A communique read here this morning by Colombian Foreign Minister Augusto Ramirez Ocampo said ministers from the five Central American nations involved in the Contadora process agreed to renew the talks in a meeting here last night. The session was attended by ministers of the four sponsoring nations of Contadora -- Colombia, Mexico, Venezuela and Panama.
The communique said a two-day meeting was scheduled to begin April 11 in Panama City. It said the meeting would focus on "differing positions still outstanding" for the conclusion of a peace treaty to be signed by the five Central American countries -- Nicaragua, El Salvador, Honduras, Costa Rica and Guatemala.
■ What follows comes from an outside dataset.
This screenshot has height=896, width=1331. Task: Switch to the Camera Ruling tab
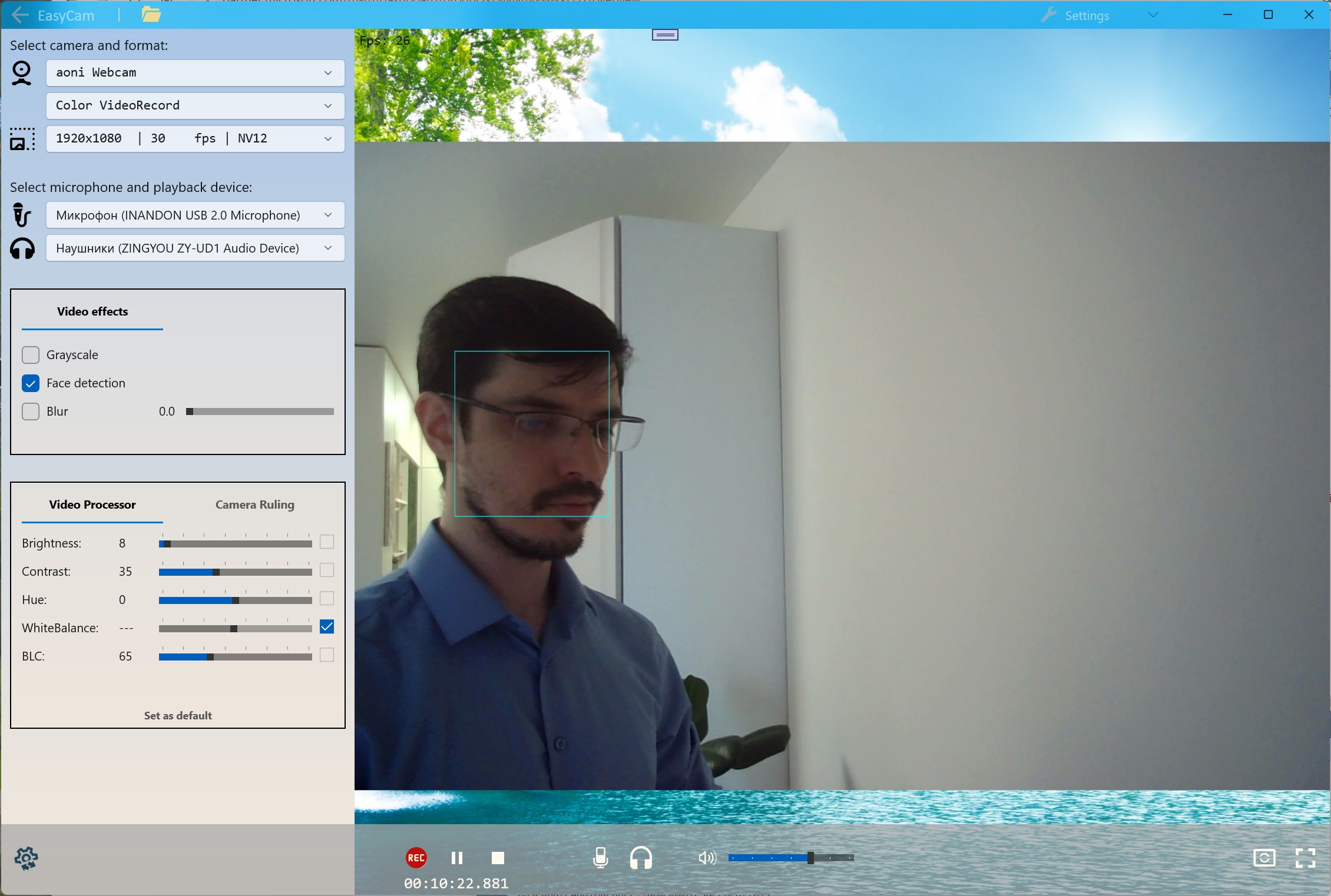point(254,505)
The Contadora process, named for the island where officials of the coordinating nations first met in January 1983 to discuss mediation in Central American conflicts, was interrupted last month because of a dispute between Nicaragua and Costa Rica that now has been resolved.
Nicaraguan President Daniel Ortega, who was here with U.S. Vice President Bush and other foreign leaders for the inauguration yesterday of Brazil's new civilian government, said in a press conference that Nicaragua supported the Contadora process but also seeks separate bilateral negotiations with the United States.
Bush flew on to Honduras for talks with officials there.